We were sitting in our favorite cafe feeling very good about the city - about the peace and quiet of Tel Aviv. Noach and Shosh showed up with the news of the explosions in the Istanbul synagogues. Why didn't it make us run home ad hide under the bed? We've become so fatalistic all we did was have our breakfast and then head for the nursery to buy plants of the delicate winter flowers that last a month or so. Why go for the long term? And the cyclamen are so beautiful...

November 16,2003

Israel and Antisemitism -to what extent does the association of all jews in the world with israel help to create antisemitism? Whether the existence of israel or the policies of israel are a cause of the antisemitism that seems to be sweeping the world or the growing antisemitism is creating the anti israeli sentiment is too simple a question. But it's clear that they are related, and neither antisemitism nor anti-israelism are totally connected to the realities of the situations.

Still, I am really squirming about the way Israel is jumping in to the Istanbul tragedy. Sending delegates, sending the sochnut, as if the israeli government is responsible for all jews in the world and the bombing was directed against israel - all this seems to be to be endangering the jews in istanbul, and i wish we were a bit more discreet and a bit more alert.

This is not to belittle the tragedy - so many people were killed who only want to live their lives...

more after the dentist and my meetings today

To return, of course all of us feel a great empathy for all those killed in Istanbul yesterday, but the question is the nature of the manifestation of the empathy. Do we empathize as human beings, as Jews (for the Jews killed and the jewish target), or as Israelis. And if as Israelis then as sympathetic israelis or protective israelis? It seems to me that as human beings our sympathy should extend to all those affected by terror.
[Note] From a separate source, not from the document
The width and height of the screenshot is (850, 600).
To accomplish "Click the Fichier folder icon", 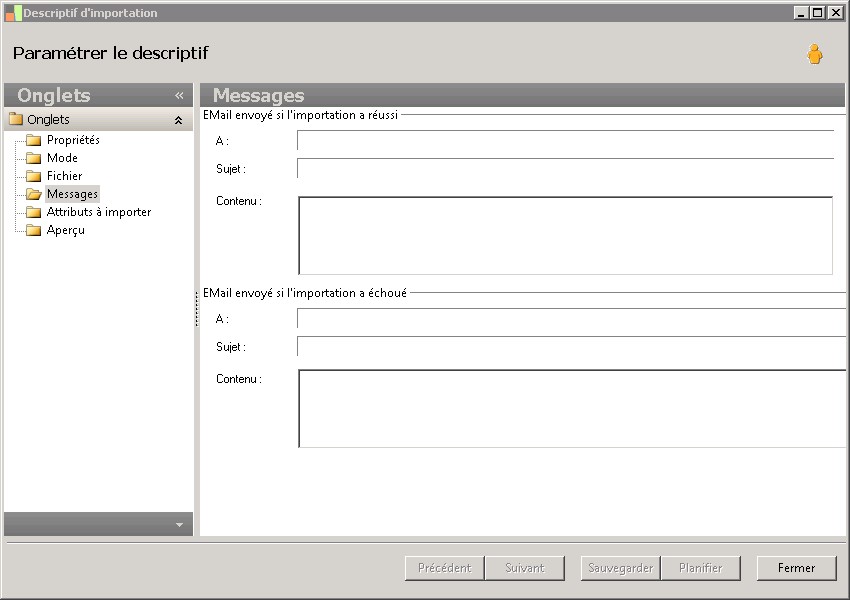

But to start making public assumptions about the connection of their terrorism with ours, to invite the 'endangered' Jews in the diaspora to find shelter with us, etc. seems to be not good for those very jews and their self image in the diaspora, and presumptuous and opportunistic on our part. (if this is skewed, it's because a few minutes after i found out about the attack, i saw a representative of the jewish agency on tv talking about bringing all the turkish jews to safety.)

The Geneva Accords were distributed to citizens today - i didn't get mine yet - but i'm hoping that the tired population will wake from its lethargy and read it seriously.